Non è una donazione indiretta la cointestazione di un conto corrente bancario, pattuita in sede di divorzio tra due ex coniugi a vantaggio dei figli minorenni, qualora gli apporti al conto corrente siano effettuati da uno solo dei cointestatari.
Anche l’Agenzia delle Entrate riconosce che, nel caso prospettato, manca il requisito dello spirito di liberalità in quanto si tratta dell’adempimento di un obbligo che i coniugi hanno contratto in sede di procedura di divorzio per garantire il mantenimento dei propri figli.
Secondo l’Agenzia delle Entrate, per aversi una donazione indiretta vi deve essere un arricchimento del beneficiario, realizzato per spirito di liberalità, tramite atti diversi dalla donazione formale; elemento comune della donazione, sia diretta che indiretta, oltre all’arricchimento del beneficiario, è infatti l’animus donandi.

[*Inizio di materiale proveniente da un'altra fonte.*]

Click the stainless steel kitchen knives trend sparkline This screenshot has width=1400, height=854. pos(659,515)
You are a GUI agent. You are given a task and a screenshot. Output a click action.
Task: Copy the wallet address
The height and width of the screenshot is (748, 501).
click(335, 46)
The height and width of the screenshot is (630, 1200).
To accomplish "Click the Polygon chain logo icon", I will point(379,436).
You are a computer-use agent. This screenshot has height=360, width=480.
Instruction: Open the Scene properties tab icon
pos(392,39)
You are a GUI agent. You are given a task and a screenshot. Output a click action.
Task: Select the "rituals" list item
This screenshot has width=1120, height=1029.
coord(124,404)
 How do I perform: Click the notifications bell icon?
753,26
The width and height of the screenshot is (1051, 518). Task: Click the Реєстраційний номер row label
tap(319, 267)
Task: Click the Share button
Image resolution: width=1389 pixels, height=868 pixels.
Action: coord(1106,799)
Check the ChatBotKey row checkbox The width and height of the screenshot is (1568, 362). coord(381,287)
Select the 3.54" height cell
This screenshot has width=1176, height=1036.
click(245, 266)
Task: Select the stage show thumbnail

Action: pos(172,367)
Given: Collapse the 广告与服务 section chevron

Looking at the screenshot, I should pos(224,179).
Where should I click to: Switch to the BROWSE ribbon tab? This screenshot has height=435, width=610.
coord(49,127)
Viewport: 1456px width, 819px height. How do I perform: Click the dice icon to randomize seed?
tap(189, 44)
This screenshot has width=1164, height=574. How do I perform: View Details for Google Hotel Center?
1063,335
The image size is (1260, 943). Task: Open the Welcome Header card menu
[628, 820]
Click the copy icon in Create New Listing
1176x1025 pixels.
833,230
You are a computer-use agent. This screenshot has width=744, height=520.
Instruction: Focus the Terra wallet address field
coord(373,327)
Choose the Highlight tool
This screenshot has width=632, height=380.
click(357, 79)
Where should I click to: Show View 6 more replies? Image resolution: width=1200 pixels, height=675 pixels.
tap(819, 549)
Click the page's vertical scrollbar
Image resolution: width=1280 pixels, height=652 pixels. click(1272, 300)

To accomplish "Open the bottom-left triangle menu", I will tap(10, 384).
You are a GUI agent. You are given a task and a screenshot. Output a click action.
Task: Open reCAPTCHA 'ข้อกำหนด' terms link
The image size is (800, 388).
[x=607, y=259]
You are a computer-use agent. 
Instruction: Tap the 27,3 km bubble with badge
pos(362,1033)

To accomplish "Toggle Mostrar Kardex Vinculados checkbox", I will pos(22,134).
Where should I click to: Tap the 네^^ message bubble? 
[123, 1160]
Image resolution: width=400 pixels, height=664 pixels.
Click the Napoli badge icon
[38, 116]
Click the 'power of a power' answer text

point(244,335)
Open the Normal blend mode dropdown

La risposta è presente nell’implicito presupposto che, ove nel caso osservato si fosse configurata una donazione indiretta, si sarebbe trattato di una fattispecie imponibile di rilievo ai fini dell’applicazione dell’imposta di donazione. Ma sul punto vi sarebbe un lungo ragionamento da svolgere, in quanto l’imposta di donazione presuppone l’esistenza di un “atto”, ciò che invero manca nel caso in cui si osservi un’attività consistente nel mero accredito su un conto corrente bancario.